* **PROBLEM STATEMENT**:
Having found the line containing "comisionjovenes@cpcemza.org.ar (252, 765)" in the records below, copy that line and each later one exactly, dropping pictures.

* **GIVEN RECORDS**:
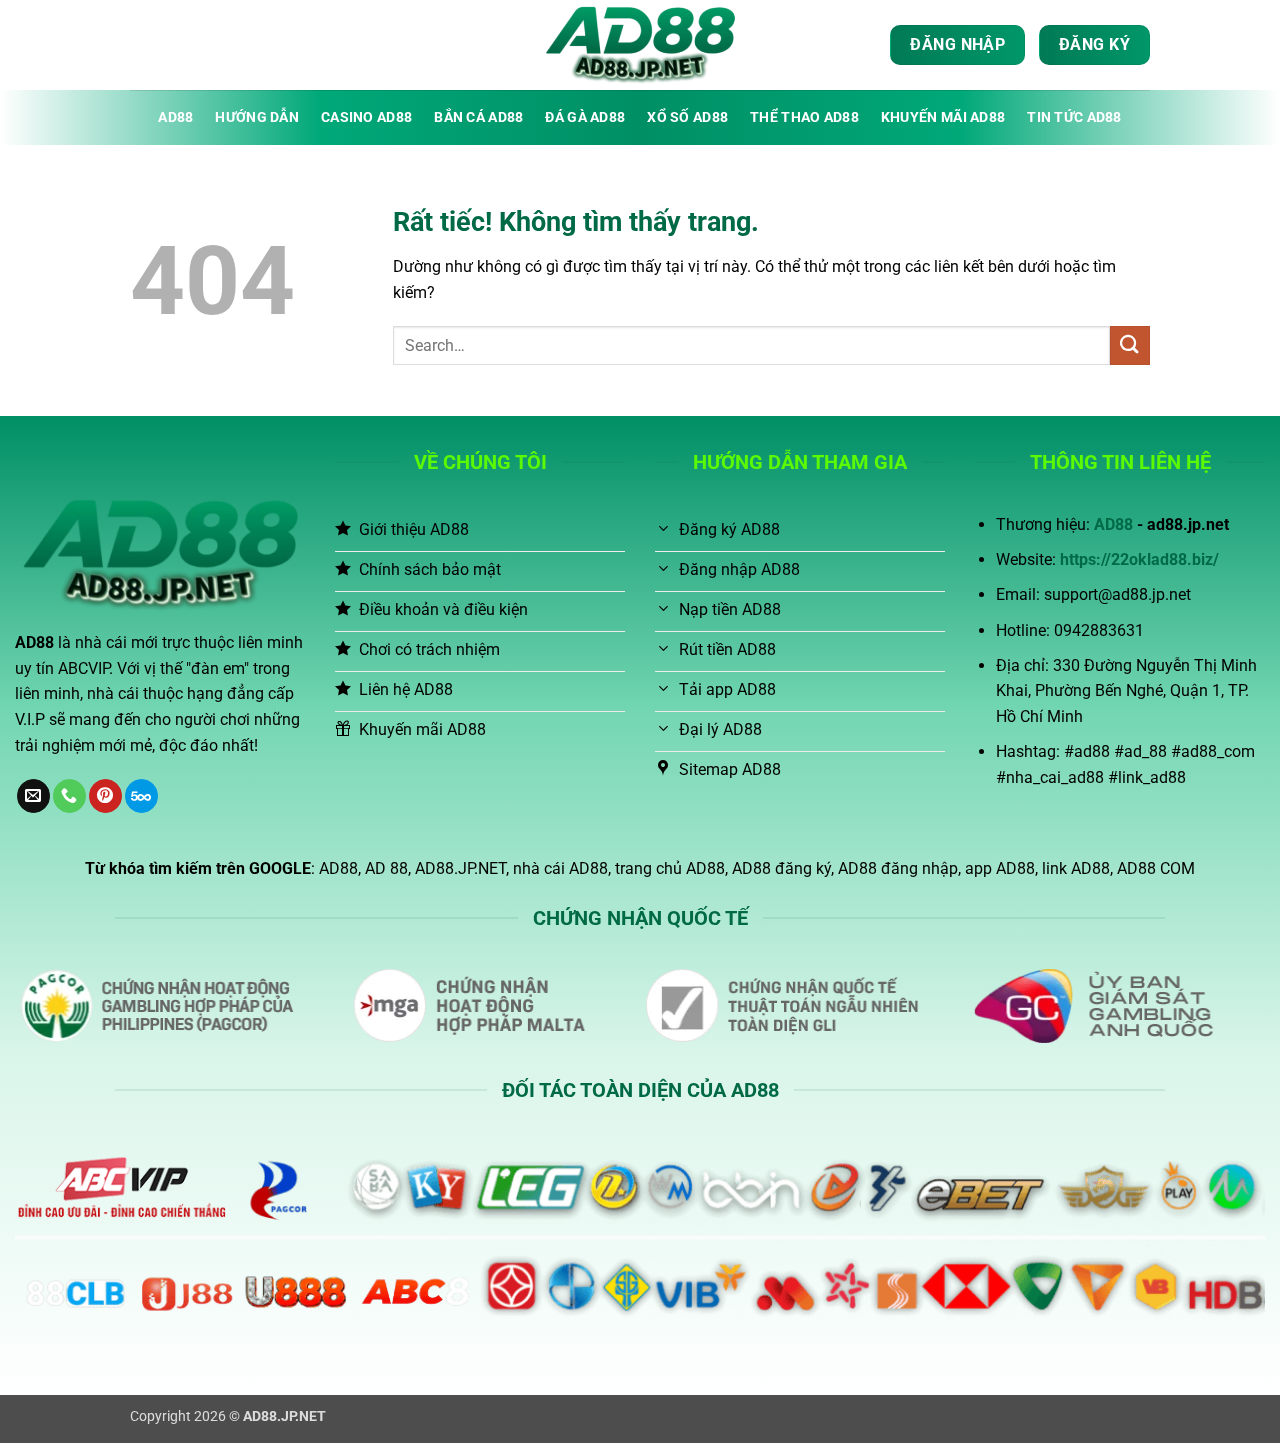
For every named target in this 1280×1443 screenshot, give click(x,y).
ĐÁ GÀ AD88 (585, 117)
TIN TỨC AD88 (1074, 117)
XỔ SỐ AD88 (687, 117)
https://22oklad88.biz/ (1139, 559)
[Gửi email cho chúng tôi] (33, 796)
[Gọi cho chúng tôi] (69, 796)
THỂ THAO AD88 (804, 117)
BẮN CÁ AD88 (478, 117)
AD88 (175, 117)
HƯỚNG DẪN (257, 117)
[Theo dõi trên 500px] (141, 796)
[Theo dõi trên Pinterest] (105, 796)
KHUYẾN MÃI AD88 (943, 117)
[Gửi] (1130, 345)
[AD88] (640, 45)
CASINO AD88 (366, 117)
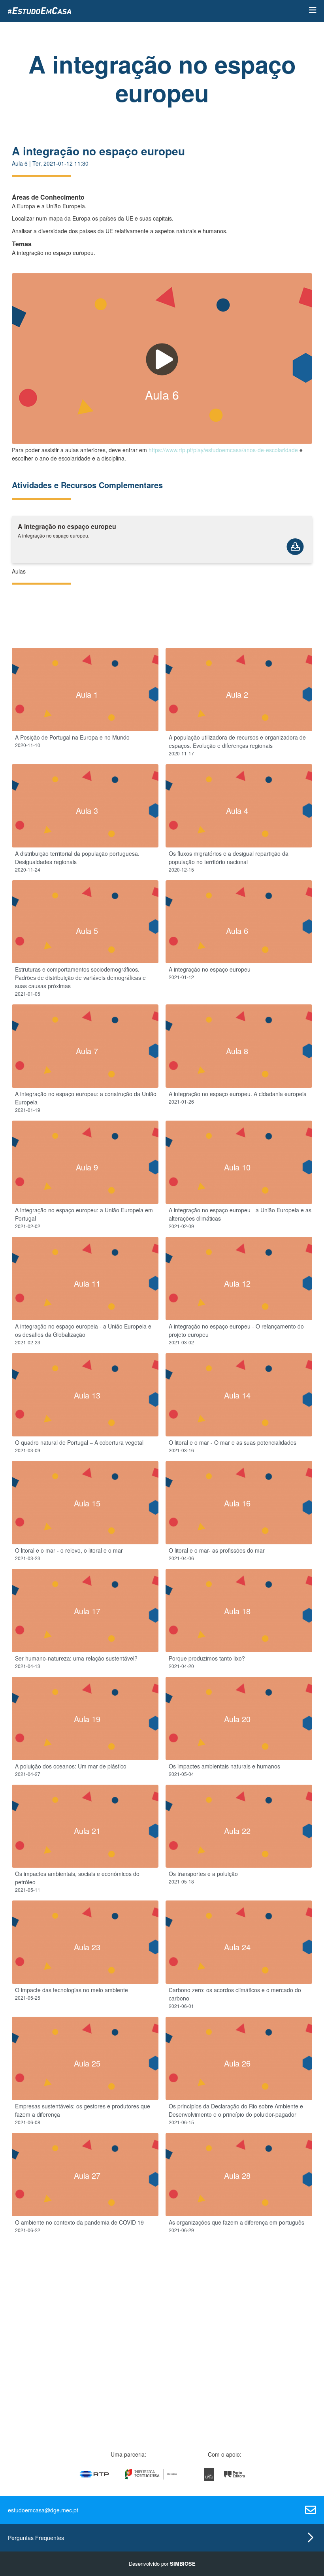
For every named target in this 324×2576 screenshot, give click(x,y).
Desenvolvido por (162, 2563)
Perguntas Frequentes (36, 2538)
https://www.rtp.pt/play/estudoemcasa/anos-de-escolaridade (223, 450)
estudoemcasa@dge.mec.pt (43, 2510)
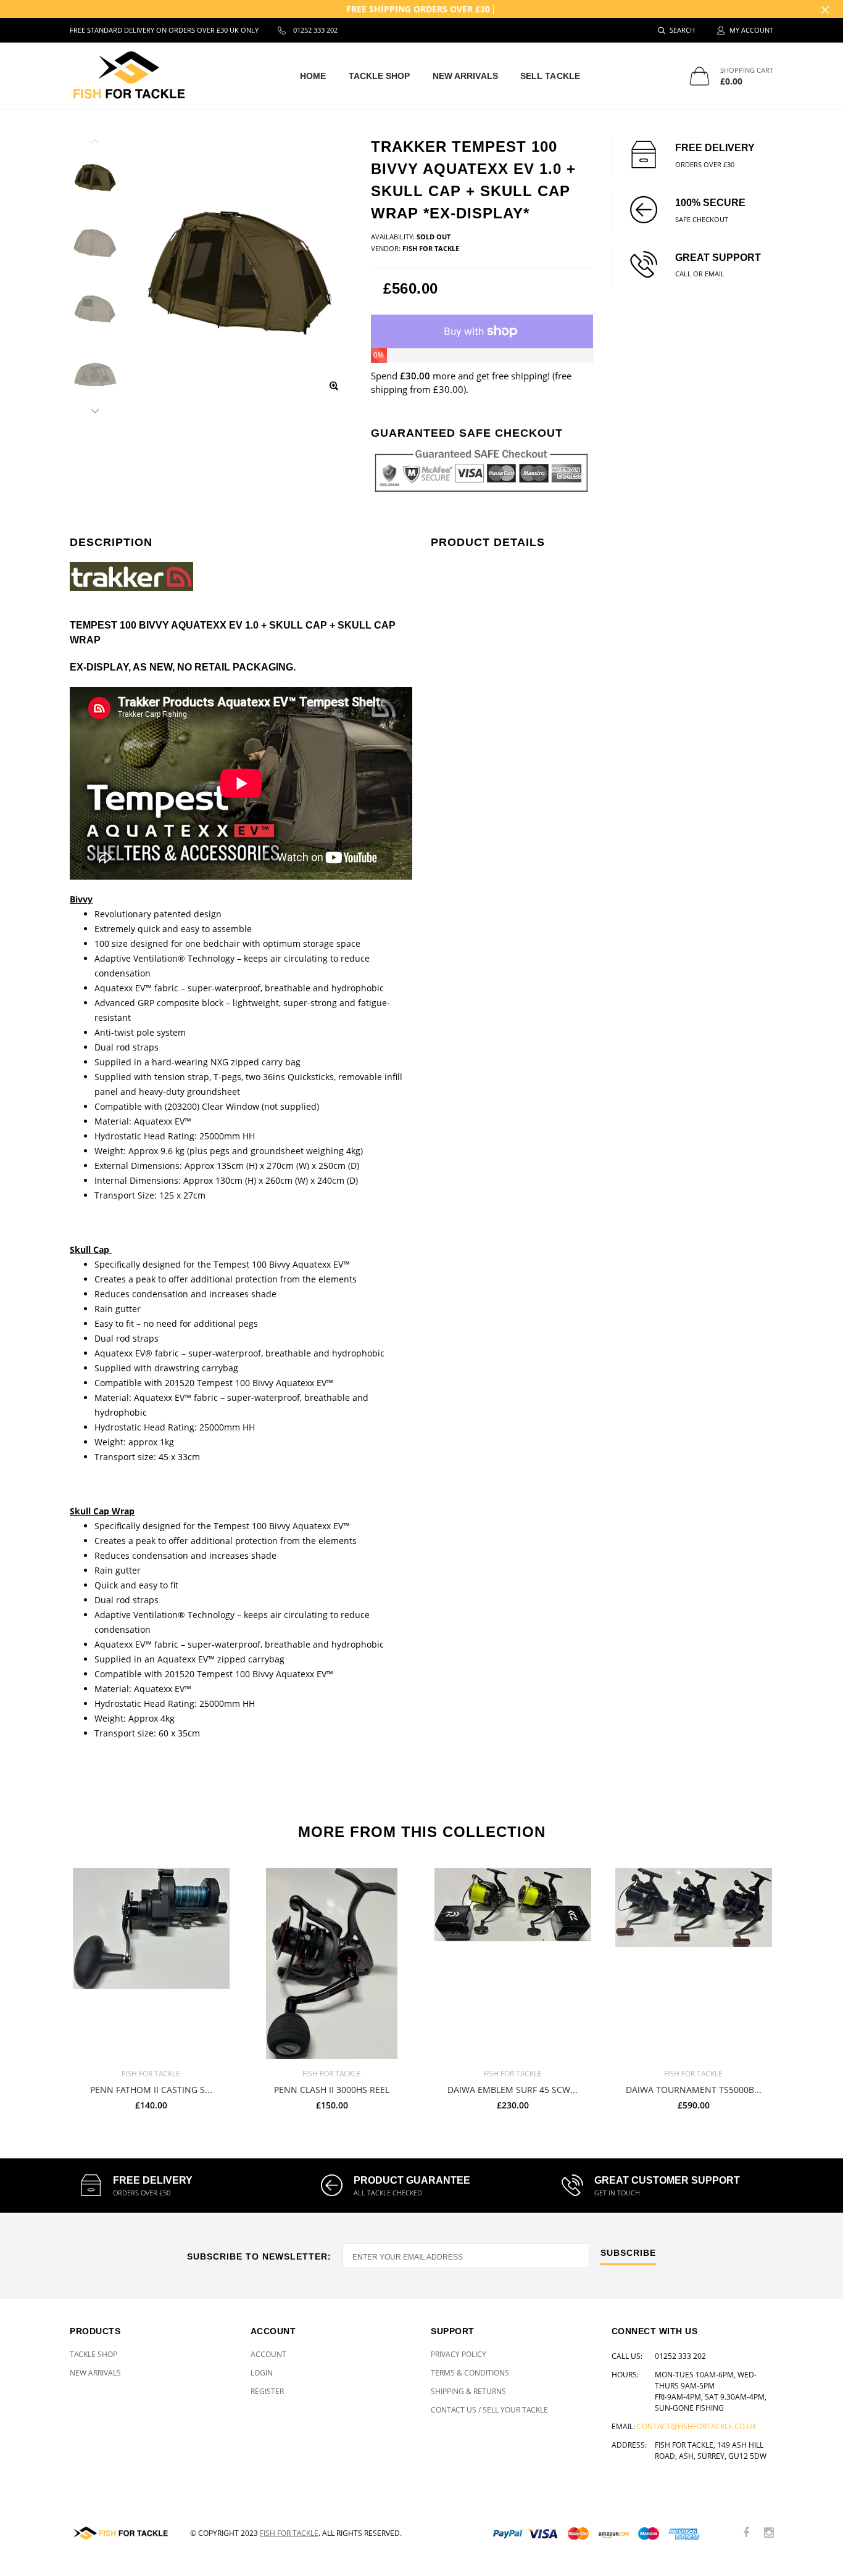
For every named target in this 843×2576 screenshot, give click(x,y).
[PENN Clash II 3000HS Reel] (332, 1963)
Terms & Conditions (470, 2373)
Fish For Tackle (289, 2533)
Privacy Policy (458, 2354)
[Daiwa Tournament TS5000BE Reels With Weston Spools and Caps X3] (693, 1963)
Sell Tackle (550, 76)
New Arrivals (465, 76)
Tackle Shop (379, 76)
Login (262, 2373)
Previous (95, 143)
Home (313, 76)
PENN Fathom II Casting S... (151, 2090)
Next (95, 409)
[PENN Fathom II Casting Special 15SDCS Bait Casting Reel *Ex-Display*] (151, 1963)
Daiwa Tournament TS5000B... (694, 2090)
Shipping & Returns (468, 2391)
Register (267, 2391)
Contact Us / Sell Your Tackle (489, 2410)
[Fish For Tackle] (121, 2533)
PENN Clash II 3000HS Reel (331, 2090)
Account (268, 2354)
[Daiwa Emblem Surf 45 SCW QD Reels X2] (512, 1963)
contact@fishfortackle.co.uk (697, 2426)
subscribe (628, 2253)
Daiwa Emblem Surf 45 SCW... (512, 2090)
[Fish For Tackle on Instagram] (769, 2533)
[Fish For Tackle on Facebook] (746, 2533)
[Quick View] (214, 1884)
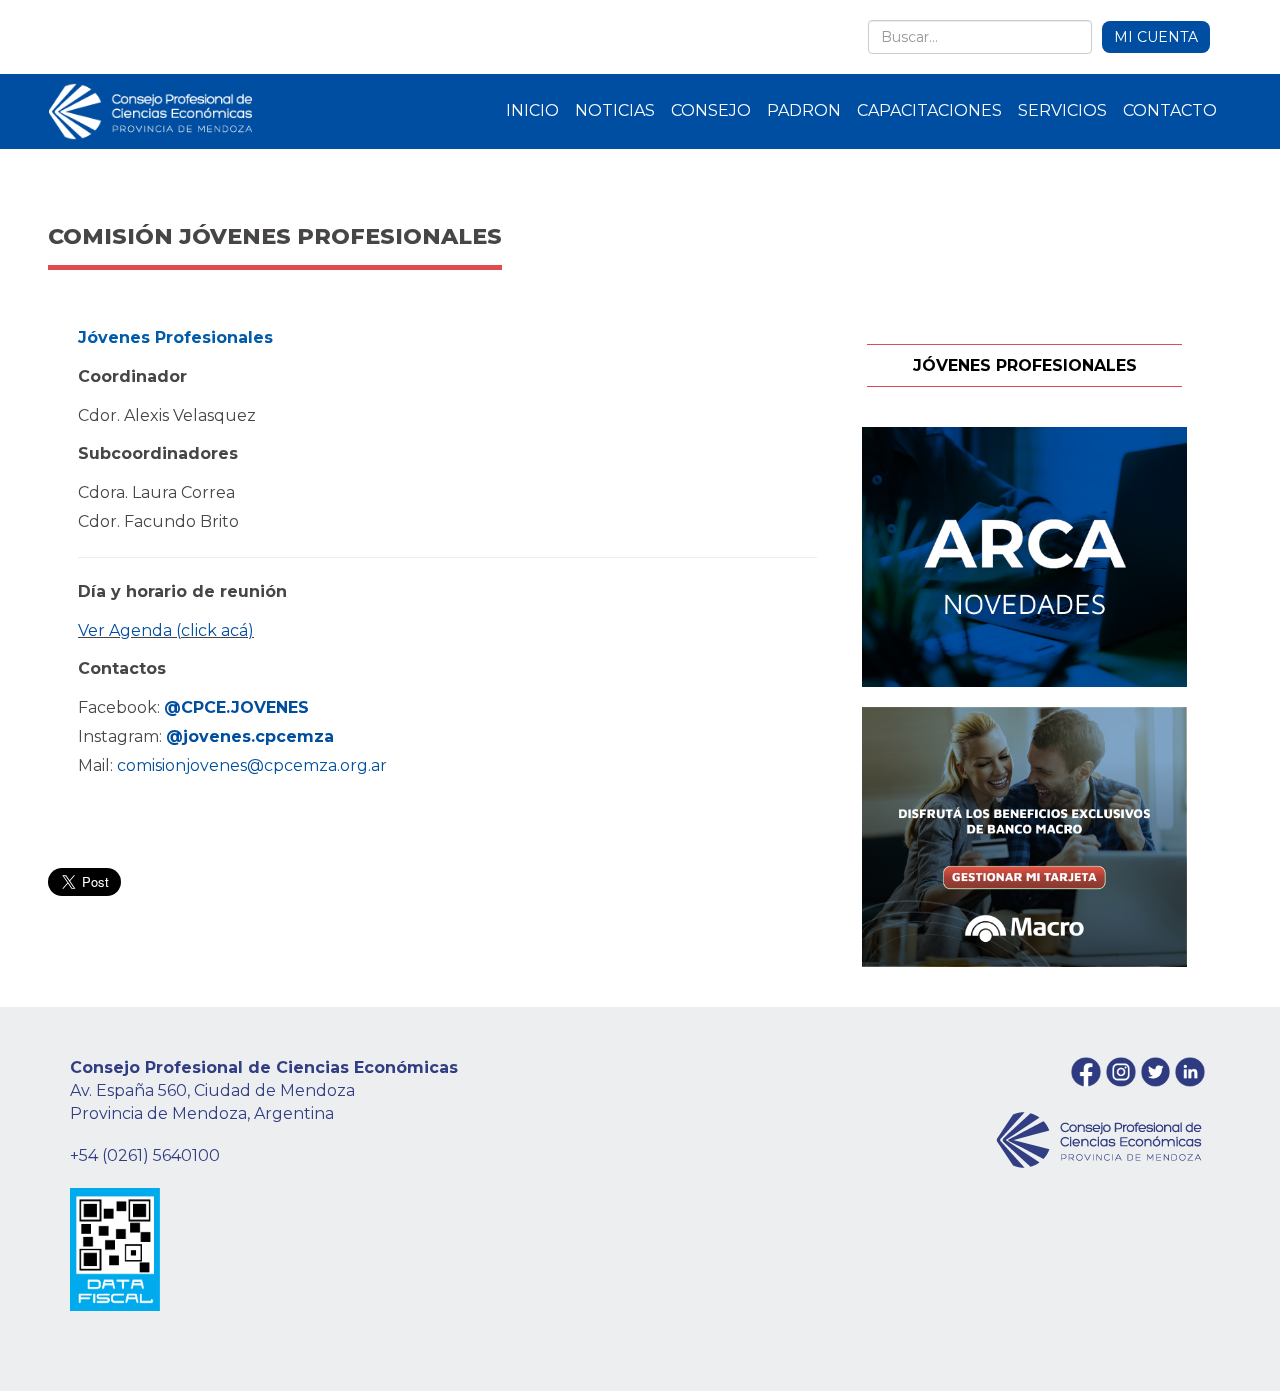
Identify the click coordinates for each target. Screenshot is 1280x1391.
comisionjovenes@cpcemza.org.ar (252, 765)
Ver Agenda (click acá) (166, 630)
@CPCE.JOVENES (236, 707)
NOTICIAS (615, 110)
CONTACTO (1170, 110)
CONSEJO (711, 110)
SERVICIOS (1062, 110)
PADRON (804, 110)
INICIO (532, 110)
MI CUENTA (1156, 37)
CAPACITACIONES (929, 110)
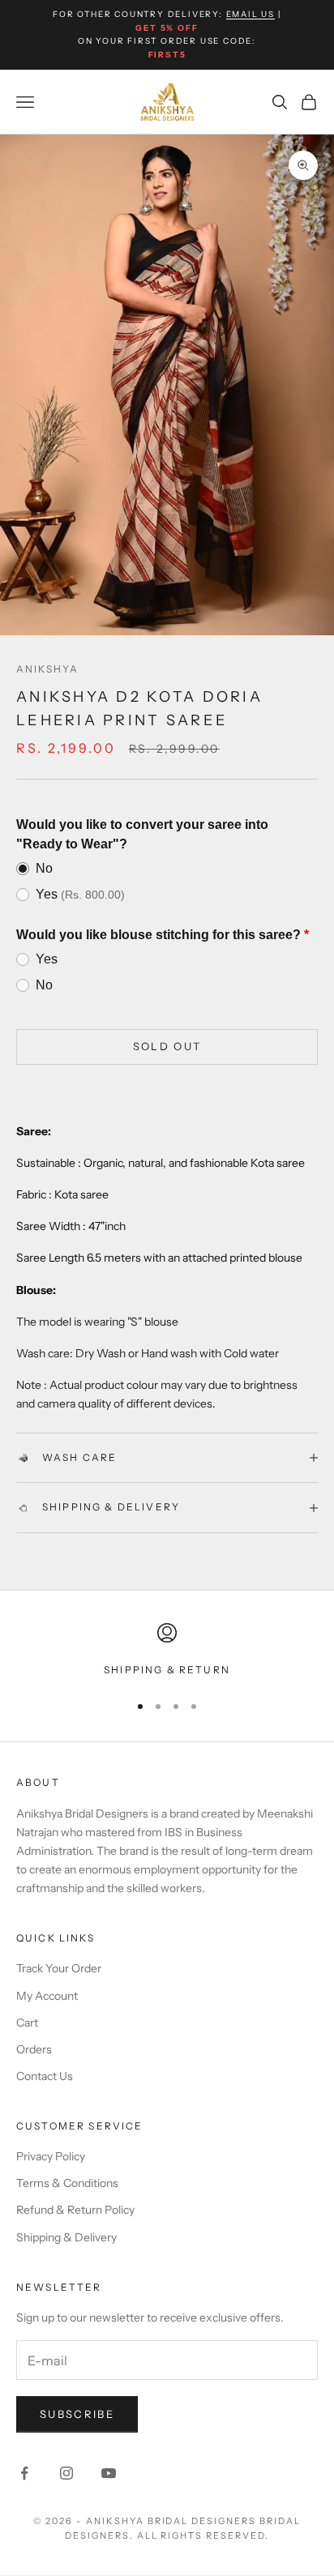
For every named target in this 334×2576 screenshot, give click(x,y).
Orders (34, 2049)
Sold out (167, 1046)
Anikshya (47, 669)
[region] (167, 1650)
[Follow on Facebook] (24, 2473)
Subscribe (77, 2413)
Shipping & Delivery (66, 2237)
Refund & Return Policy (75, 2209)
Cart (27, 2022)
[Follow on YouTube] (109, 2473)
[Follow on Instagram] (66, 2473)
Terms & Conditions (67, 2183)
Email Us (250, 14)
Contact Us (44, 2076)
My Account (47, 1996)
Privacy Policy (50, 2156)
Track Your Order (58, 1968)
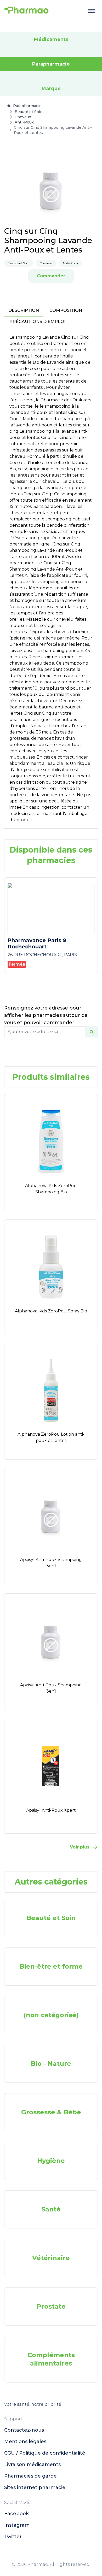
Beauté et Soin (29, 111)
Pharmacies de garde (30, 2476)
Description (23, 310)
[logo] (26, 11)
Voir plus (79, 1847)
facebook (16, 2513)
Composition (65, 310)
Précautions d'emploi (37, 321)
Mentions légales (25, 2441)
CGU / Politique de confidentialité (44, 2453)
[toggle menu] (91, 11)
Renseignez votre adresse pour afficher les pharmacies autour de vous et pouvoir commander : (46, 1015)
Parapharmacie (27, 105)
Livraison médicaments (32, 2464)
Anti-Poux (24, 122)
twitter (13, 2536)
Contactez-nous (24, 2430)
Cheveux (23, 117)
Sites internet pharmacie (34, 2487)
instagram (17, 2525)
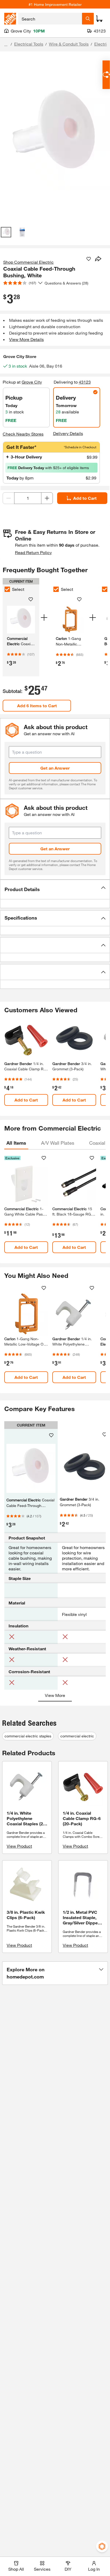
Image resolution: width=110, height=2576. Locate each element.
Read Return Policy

* **ANSWER SECTION**:
comisionjovenes@cpcemza.org.ar (252, 765)
Ver Agenda (click acá) (166, 630)
@CPCE.JOVENES (236, 707)
NOTICIAS (615, 110)
CONTACTO (1170, 110)
CONSEJO (711, 110)
SERVICIOS (1062, 110)
PADRON (804, 110)
INICIO (532, 110)
MI CUENTA (1156, 37)
CAPACITACIONES (929, 110)
For every named target in this 334×2576 screenshot, give click(x,y).
Orders (34, 2049)
Sold out (167, 1046)
Anikshya (47, 669)
[region] (167, 1650)
[Follow on Facebook] (24, 2473)
Subscribe (77, 2413)
Shipping & Delivery (66, 2237)
Refund & Return Policy (75, 2209)
Cart (27, 2022)
[Follow on YouTube] (109, 2473)
[Follow on Instagram] (66, 2473)
Terms & Conditions (67, 2183)
Email Us (250, 14)
Contact Us (44, 2076)
My Account (47, 1996)
Privacy Policy (50, 2156)
Track Your Order (58, 1968)
Beauté et Soin (29, 111)
Pharmacies de garde (30, 2476)
Description (23, 310)
[logo] (26, 11)
Voir plus (79, 1847)
facebook (16, 2513)
Composition (65, 310)
Précautions d'emploi (37, 321)
Mentions légales (25, 2441)
CGU / Politique de confidentialité (44, 2453)
[toggle menu] (91, 11)
Renseignez votre adresse pour afficher les pharmacies autour de vous et pouvoir commander : (46, 1015)
Parapharmacie (27, 105)
Livraison médicaments (32, 2464)
Anti-Poux (24, 122)
twitter (13, 2536)
Contactez-nous (24, 2430)
Cheveux (23, 117)
Sites internet pharmacie (34, 2487)
instagram (17, 2525)
Image resolution: width=110, height=2576. Locate each element.
Read Return Policy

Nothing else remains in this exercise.